Миф содержит множество невероятных подробностей, но если вдуматься — это несущественные мелочи. Например, Тезей не мог привезти с собой из Афин юношей, переодетых в женское платье, поскольку плясуны были почти обнажены. Тем не менее, хитрость с дверью выглядит вполне правдоподобно. И с отравленным кубком — единственно неправдоподобно, что Эгей дал Тезею этот кубок во время пира. Вряд ли он пошел бы открыто на такое серьезное преступление, как убийство гостя. Но попытаться отравить такого соседа — с его славой молниеносного завоевателя — нет ничего естественней! Этот эпизод был наверно одним из любимых в греческом театре, с его неизбежным присутствием хора на сцене, от начала и до конца представления. Из театра толпа — теперь уже гостей — перебралась и в миф. Что же касается до его убежища в Τрезене, то тема наследника, спрятанного до тех пор, пока он сам себя не может защитить, — эта тема распространена во всем мире и является едва ли не самой ходовой в нынешних африканских сказках. Это тривиальная уловка всех ненадежных обществ; уловка настолько естественная, что ее используют даже животные. Имея дело с любым очень древним сказанием, полезно помнить, что у примитивных народов весьма развито чувство драмы, что они драматизируют свою жизнь. Мы себя обманем, если откажем в доверии таким событиям только потому, что нам, сегодняшним читателям, они покажутся слишком банальными.
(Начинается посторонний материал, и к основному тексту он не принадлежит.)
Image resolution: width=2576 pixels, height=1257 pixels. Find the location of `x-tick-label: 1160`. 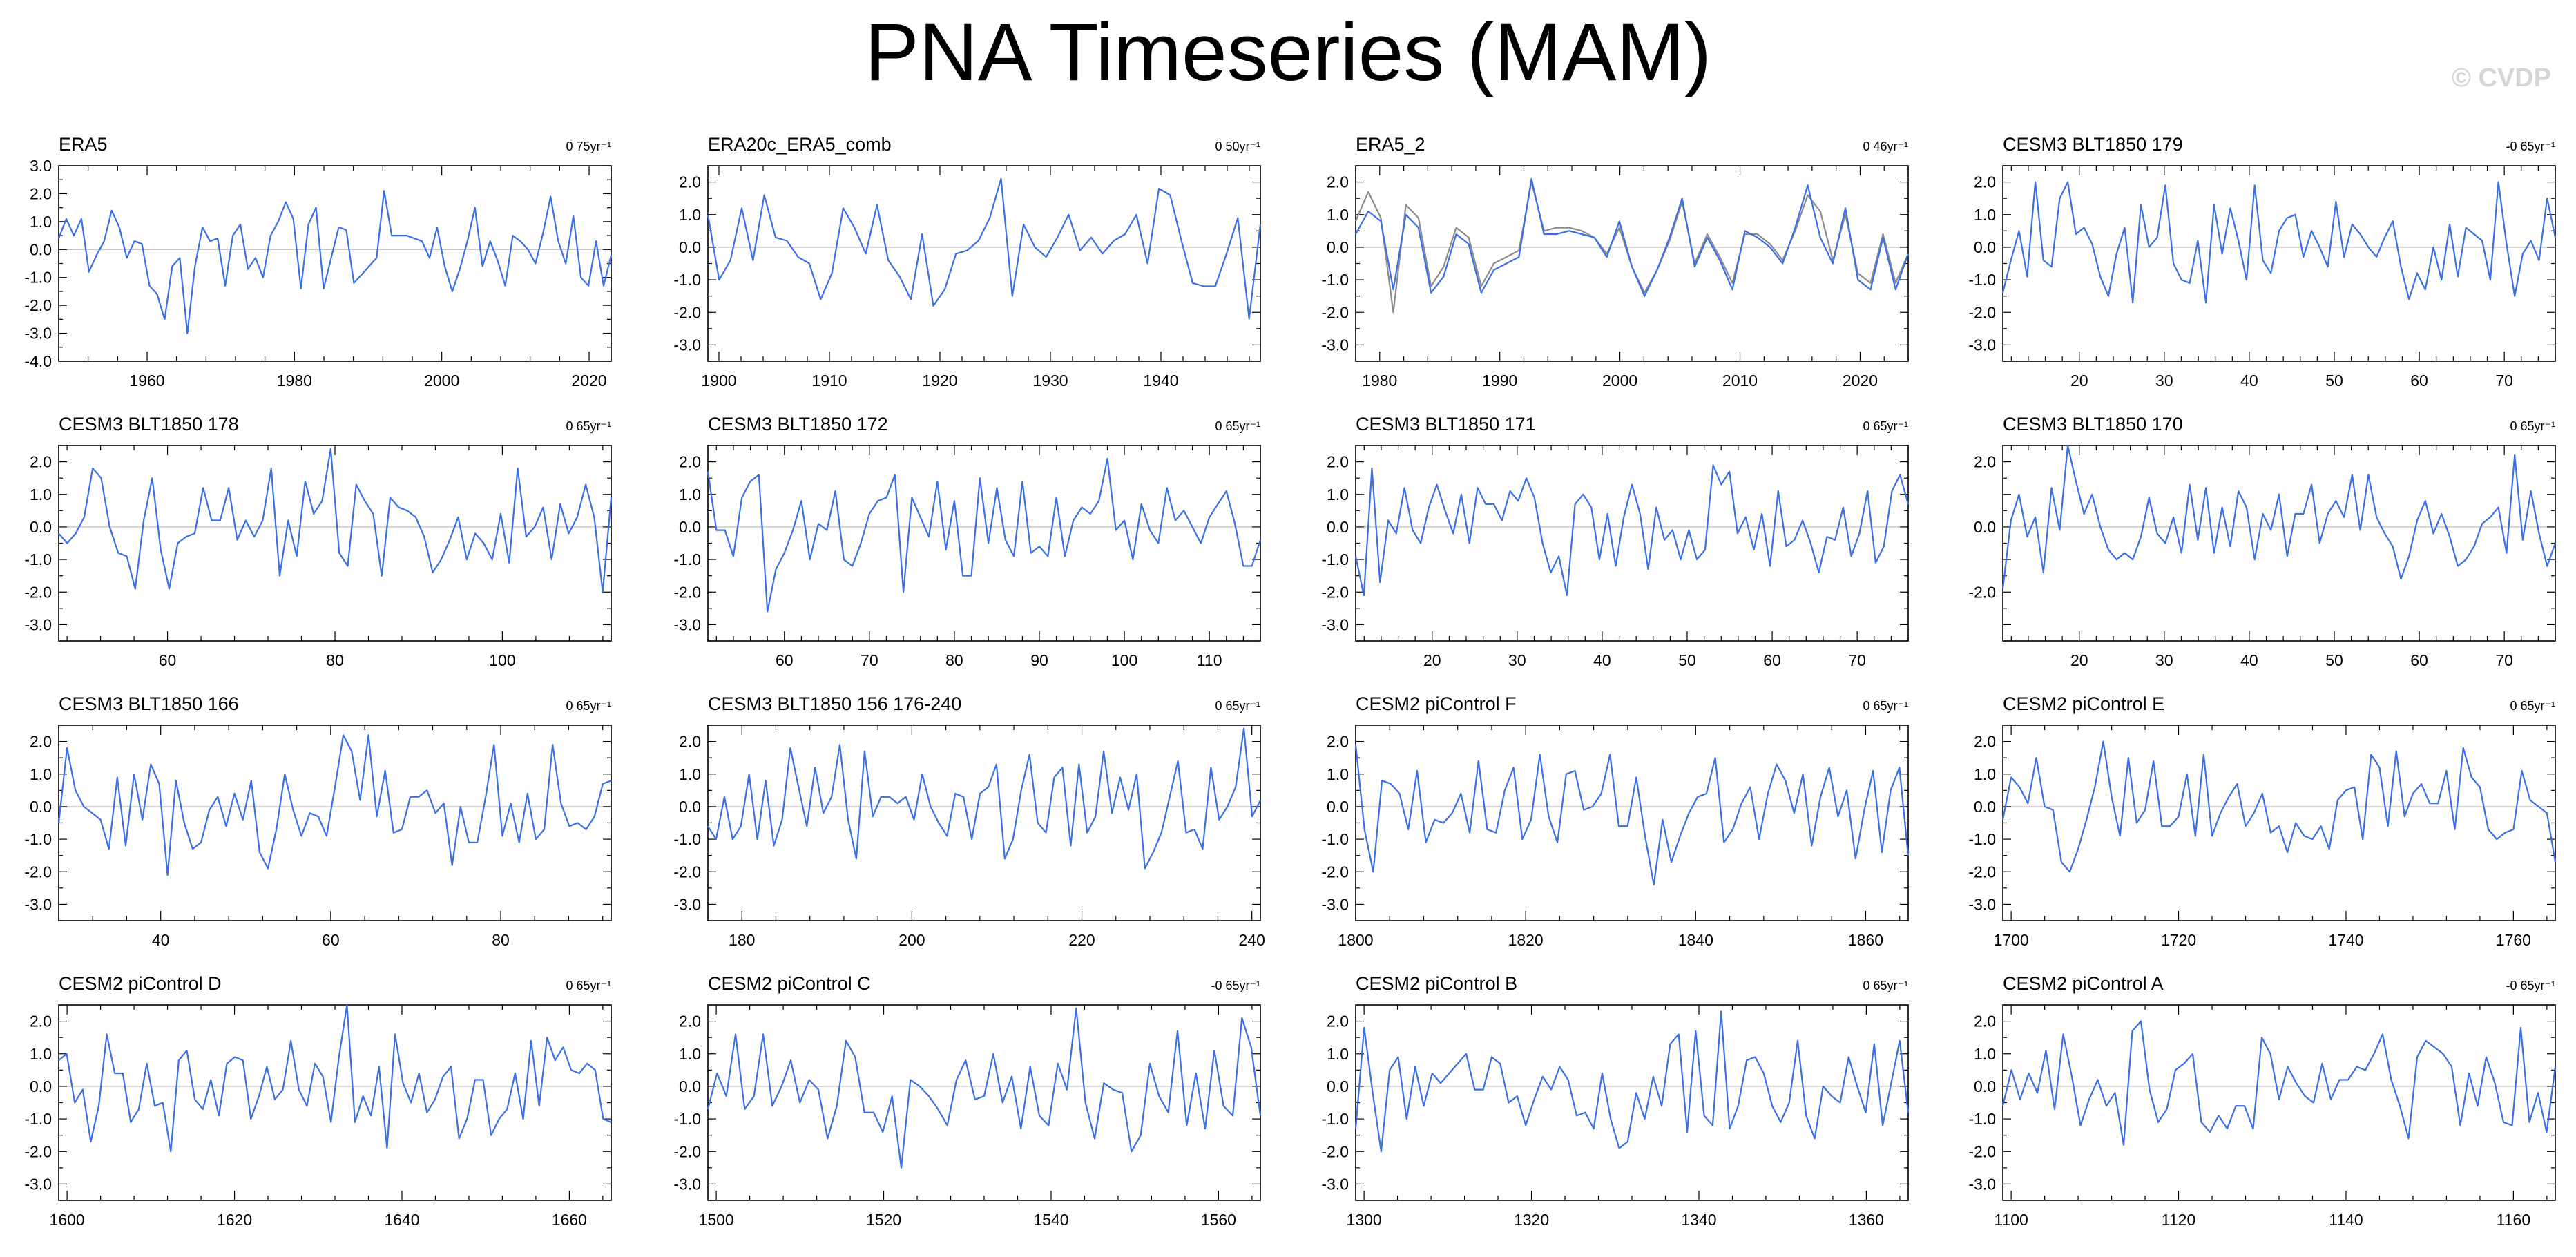

x-tick-label: 1160 is located at coordinates (2513, 1220).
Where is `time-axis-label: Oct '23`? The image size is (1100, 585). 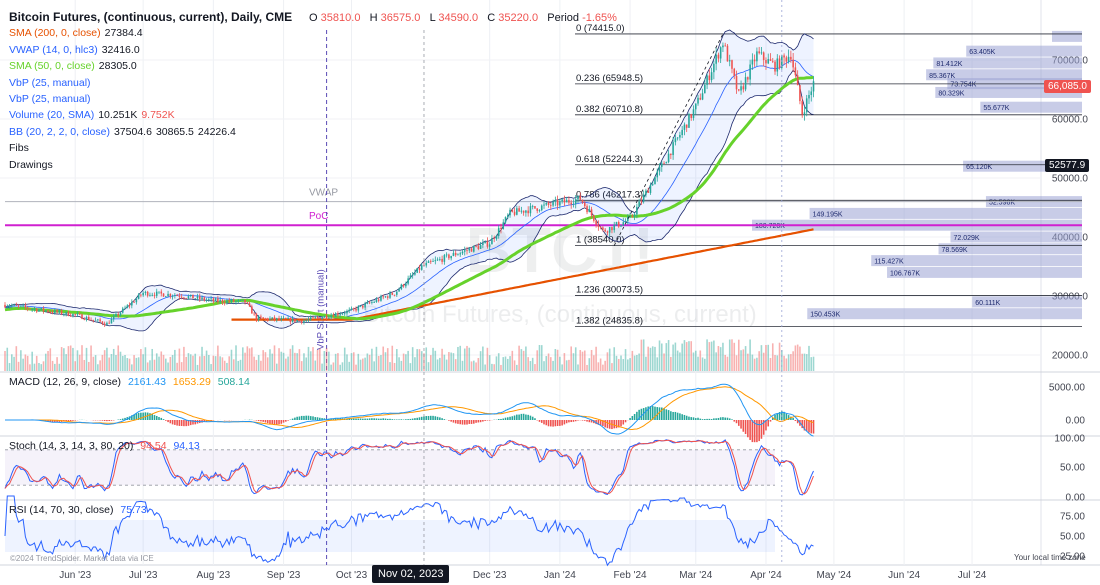 time-axis-label: Oct '23 is located at coordinates (352, 576).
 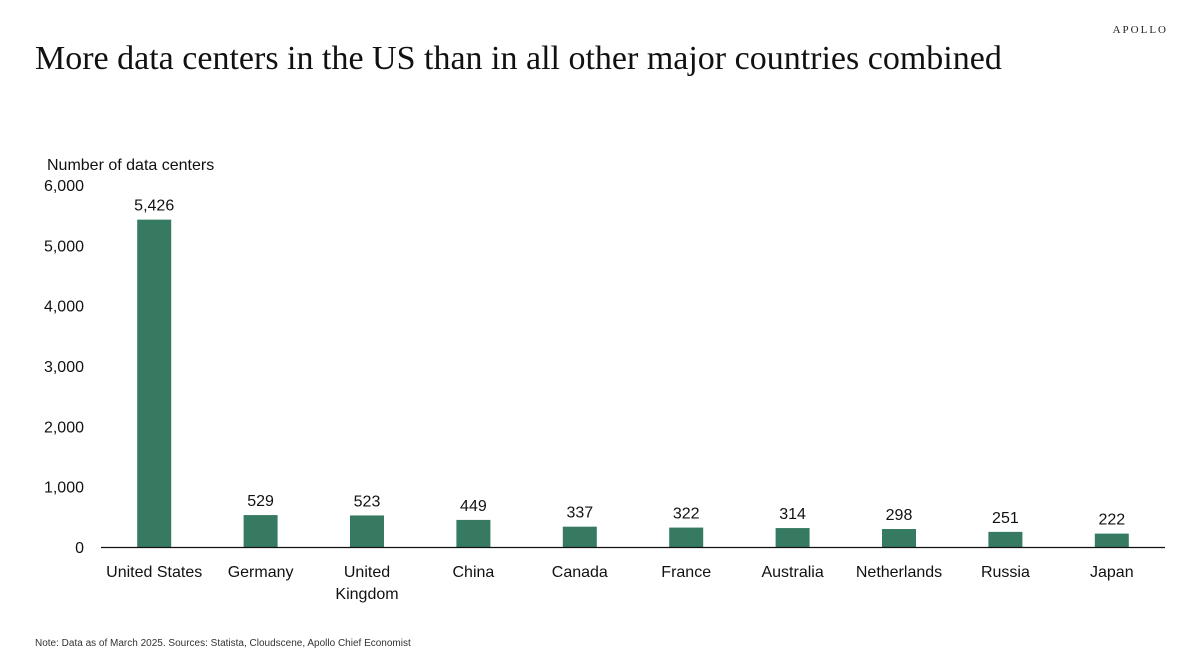 I want to click on y-axis-ticks: 0 1,000 2,000 3,000 4,000 5,000 6,000, so click(x=64, y=368).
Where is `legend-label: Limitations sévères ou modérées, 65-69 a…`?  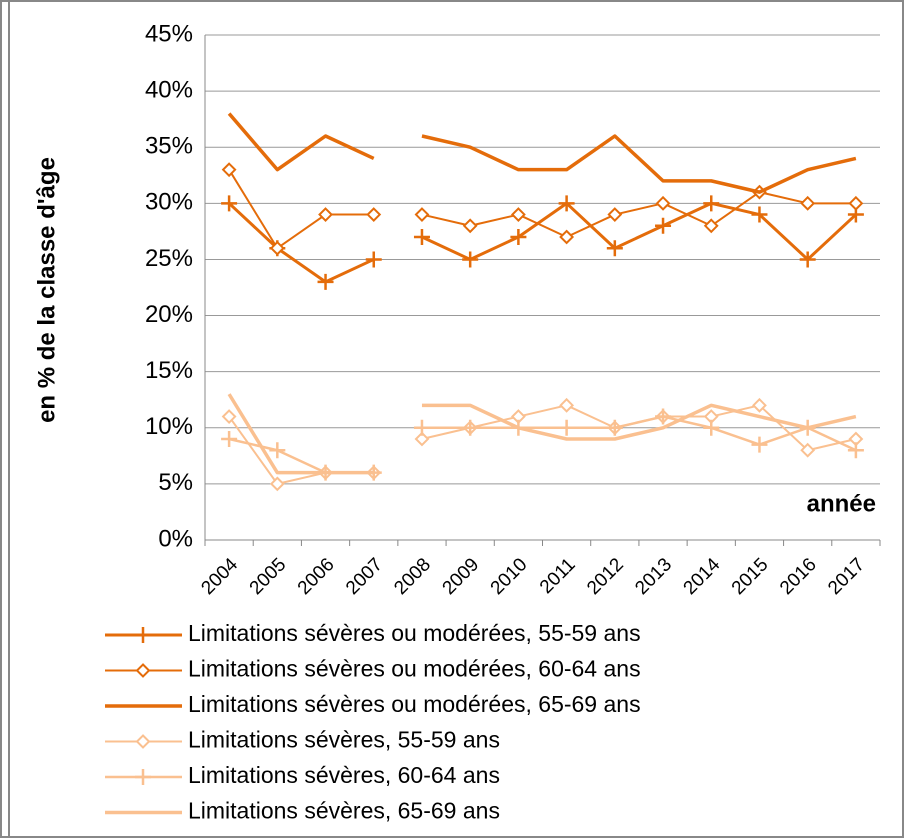 legend-label: Limitations sévères ou modérées, 65-69 a… is located at coordinates (414, 704).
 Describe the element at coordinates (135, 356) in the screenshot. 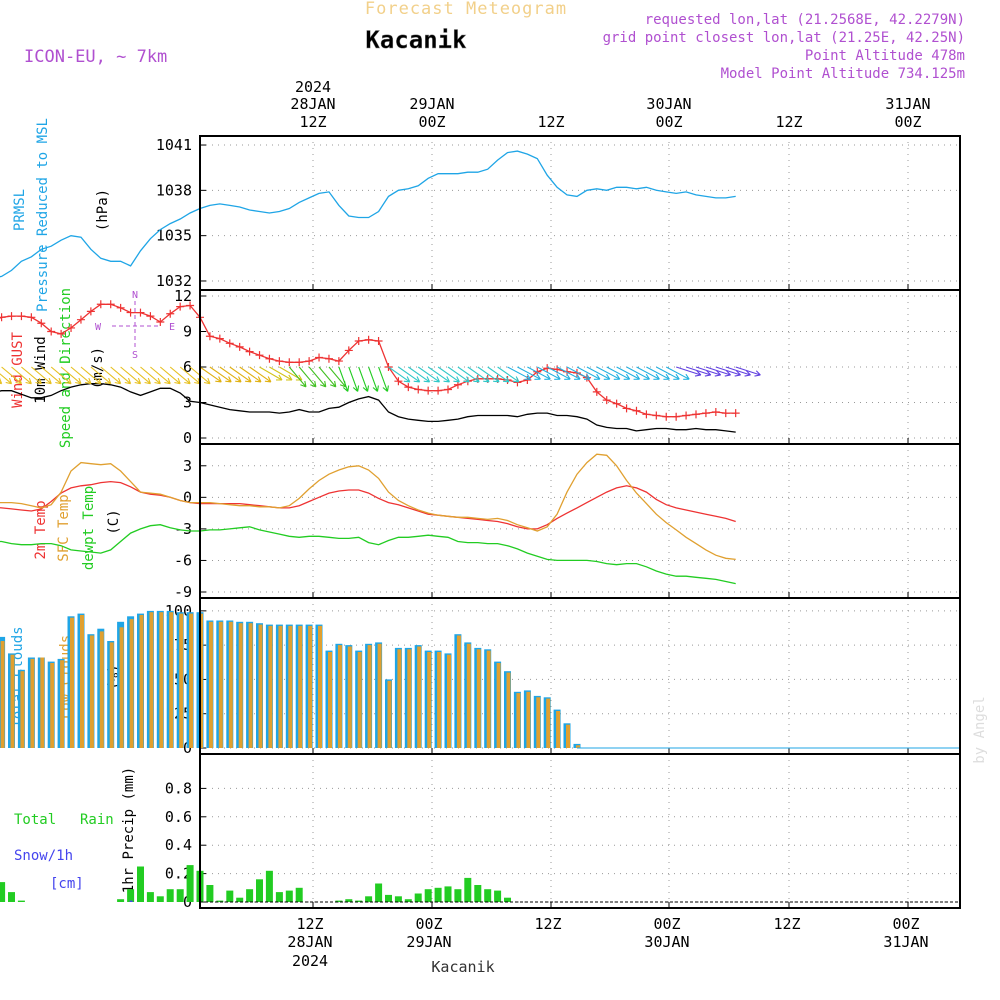

I see `compass-s: S` at that location.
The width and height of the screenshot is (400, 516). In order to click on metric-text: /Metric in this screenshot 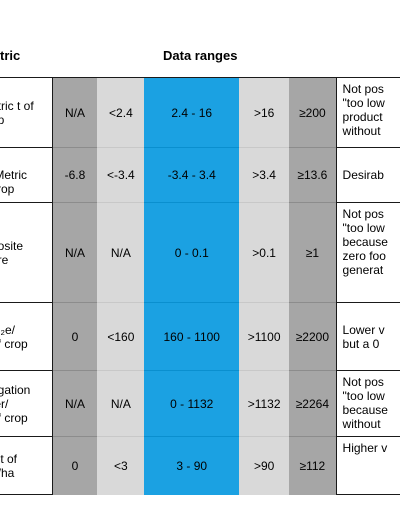, I will do `click(14, 175)`.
Не знаю, предполагал ли кто-нибудь раньше, что у Тезея был дар предчувствовать землетрясения. Этот инстинкт хорошо развит у многих животных и птиц. Такой дар и сегодня был бы неоценим в любом городе, в любой деревне Греции; для людей Бронзового века он, безусловно, был бы даром божественным, так как других объяснений быть не могло. Милость и защита Сотрясателя Земли подчеркиваются по всему мифу о Τезее, и примечательно, что смертное проклятье — его дар Тезею — влекло за собой гигантскую волну. Страсть Посейдона к Пелопу (прадед Тезея по мифу) предполагает наследственную линию; а Пелопоннес — настолько сейсмический район, что все статуи в Олимпийском музее окружены ящиками с песком, чтобы не разбились, если упадут.
Нет никаких свидетельств того, что в Микенское время существовало слово «эллин», но я воспользовалась им, потому что для большинства читателей термин «ахеец» слишком узко локализован.
Амазонки классического мифа являются, по-видимому, продуктом смешения двух традиций. Я не вижу оснований сомневаться в правдивости рассказа Геродота о племени, в котором женщины — после истребления всех их мужчин — предпочли создание своей собственной боевой общины тем мытарствам чужеземной неволи, которые так трогательно описаны гомеровским Гектором и которые так мало изменились даже в исторические времена. Однако я предпочла другую версию — отчасти потому, что это лучше объясняет роль амазонок в великом нашествии — и описала их как воинственных жриц Артемиды, вроде тех, что охраняли, как говорит Павсаний, ее храм в Эфесе.